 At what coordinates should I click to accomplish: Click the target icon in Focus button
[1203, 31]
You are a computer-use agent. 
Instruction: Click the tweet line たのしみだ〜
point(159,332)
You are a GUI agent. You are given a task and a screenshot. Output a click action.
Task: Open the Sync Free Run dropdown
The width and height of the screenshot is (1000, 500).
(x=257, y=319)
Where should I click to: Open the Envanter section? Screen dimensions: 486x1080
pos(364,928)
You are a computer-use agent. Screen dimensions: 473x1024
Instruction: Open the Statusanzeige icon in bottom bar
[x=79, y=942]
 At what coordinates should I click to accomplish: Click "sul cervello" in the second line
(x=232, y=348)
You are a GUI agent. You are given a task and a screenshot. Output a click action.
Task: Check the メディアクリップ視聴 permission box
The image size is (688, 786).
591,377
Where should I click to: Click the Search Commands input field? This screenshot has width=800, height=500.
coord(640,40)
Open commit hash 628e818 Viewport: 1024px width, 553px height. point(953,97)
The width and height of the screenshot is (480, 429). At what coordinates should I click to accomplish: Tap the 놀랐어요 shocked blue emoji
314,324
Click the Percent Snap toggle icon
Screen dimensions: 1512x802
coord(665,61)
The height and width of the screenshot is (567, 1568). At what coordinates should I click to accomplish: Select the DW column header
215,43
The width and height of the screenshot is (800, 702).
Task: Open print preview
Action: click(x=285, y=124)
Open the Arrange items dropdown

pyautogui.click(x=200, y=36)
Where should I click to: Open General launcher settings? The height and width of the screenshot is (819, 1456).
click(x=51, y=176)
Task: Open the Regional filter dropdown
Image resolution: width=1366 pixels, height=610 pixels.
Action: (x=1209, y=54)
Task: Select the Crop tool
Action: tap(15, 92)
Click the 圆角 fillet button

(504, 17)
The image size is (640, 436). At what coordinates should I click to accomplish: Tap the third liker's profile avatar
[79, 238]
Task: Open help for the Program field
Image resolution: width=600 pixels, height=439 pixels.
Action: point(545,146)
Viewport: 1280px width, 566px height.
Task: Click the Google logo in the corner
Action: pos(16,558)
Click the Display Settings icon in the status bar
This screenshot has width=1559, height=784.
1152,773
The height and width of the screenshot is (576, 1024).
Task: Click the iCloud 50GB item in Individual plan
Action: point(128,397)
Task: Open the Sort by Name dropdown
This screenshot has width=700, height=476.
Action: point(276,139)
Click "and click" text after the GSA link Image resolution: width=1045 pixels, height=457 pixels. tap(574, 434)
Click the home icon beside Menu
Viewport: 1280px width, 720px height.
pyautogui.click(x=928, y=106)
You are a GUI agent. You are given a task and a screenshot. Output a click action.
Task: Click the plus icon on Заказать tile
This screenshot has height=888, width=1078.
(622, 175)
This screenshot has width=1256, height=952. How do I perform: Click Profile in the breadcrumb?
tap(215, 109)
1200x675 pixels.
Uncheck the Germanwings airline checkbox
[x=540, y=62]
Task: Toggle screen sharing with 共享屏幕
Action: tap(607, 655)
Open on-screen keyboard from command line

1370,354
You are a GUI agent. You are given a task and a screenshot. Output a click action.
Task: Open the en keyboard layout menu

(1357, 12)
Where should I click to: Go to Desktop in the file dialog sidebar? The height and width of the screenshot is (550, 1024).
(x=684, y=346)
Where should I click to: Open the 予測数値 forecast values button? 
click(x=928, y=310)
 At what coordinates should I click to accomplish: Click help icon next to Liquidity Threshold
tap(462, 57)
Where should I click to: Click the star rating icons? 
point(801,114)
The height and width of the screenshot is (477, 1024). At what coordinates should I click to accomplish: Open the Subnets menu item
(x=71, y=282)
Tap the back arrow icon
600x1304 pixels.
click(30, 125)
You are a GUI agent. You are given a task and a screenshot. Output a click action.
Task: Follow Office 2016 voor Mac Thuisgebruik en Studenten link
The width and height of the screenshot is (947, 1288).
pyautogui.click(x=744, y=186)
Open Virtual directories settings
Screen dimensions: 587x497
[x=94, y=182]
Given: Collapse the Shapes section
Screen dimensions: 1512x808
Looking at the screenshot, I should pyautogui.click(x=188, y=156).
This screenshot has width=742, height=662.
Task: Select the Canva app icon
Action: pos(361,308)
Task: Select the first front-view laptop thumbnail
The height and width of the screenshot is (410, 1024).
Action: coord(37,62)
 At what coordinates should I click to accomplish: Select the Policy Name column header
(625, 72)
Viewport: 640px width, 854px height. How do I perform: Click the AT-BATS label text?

+++

Find every line in the listing above that contains the string "dropdown", treating uppercase and lowercase as different, and copy each of those lines.

Task: Open the Sync Free Run dropdown
Open the Arrange items dropdown
Task: Open the Regional filter dropdown
Task: Open the Sort by Name dropdown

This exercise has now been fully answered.